Sun, she thought. Sky.
Air.
She moved her arms, her legs, sluggishly at first but with purpose as she became reacquainted with flesh and bone, thought and need. Her lungs remembered that she needed air, her legs remembered how to kick, and her heart remembered everything else. Ismai, she remembered. Daru, and Ani. Mattu Halfmask.
Hannei.
Kishah—vengeance.
Love for her sword-sister smote her, pierced her, made her whole again. In the end it was not vengeance, but love, which drove her to kick and thrash her way back to the surface, breaking through the Dibris with a gasp and a wail as the air burned her lungs, as the pale moonslight burned her eyes, even through the mask…
She brought her hands to her face, wondering. Indeed, she wore the Mask of Sajani, comfortable as her own skin, cool as starslight. Her fingers remembered its ridges and facets, and her soul remembered what it had been like to be a dragon, outside of time and space and the confines of human life.
I am so small, she thought, dismayed.
So limited. So… human.
The thought slipped away with the current, washing over her, bouncing away down the river like debris after a cleansing storm. With a grunt of effort she struck out for the shore, wishing—not for the first time—that she had paid better attention when her mother had tried to teach her to swim. Not that there had been much use for it in the desert.

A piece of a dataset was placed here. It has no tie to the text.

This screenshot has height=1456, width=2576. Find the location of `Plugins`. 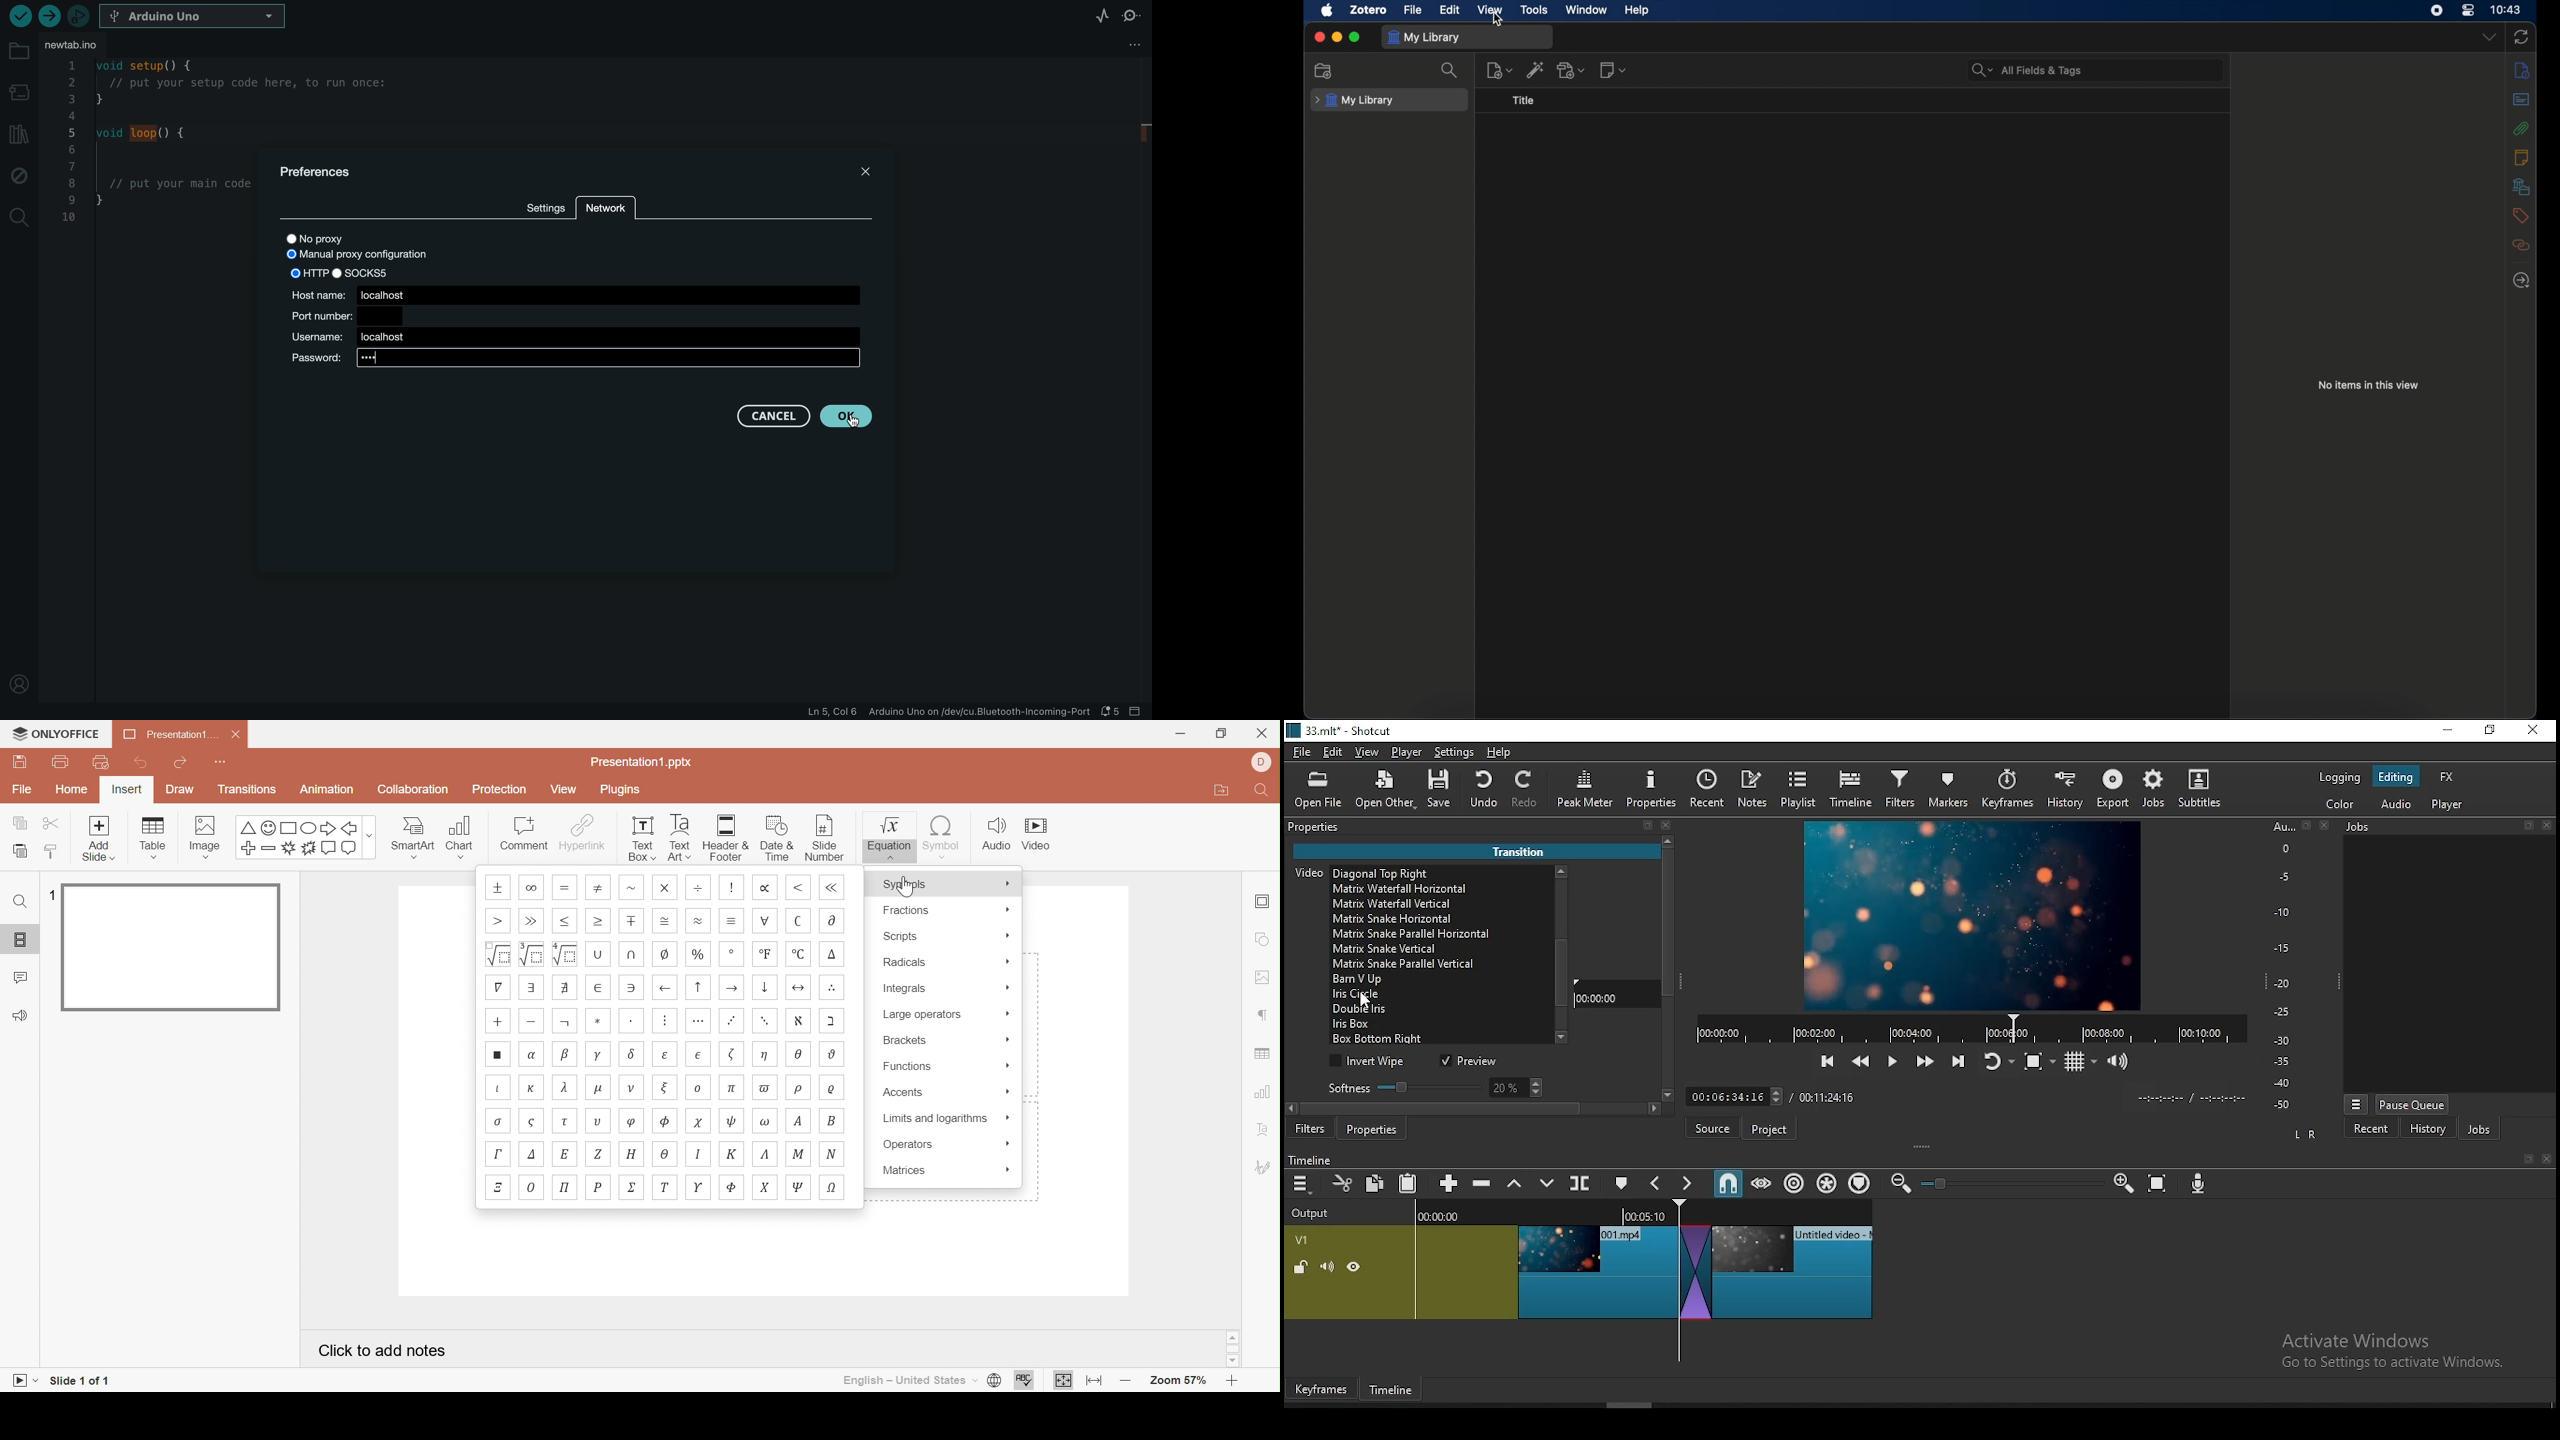

Plugins is located at coordinates (619, 791).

Her bare feet found purchase at last, and Sulema pushed herself up through the strong waters onto the river’s edge, shivering a little with cold and exertion. She wished for clothing, and a weapon, and for a horse—
A soft whicker made her jump halfway out of her sodden skin. Further up the river’s edge stood a horse. Not just any horse, but Hafsa Azeina’s snarky little gray mare, who had thrown Sulema more times than she could count, and who had died during the attack on her mother in Eid Kalish.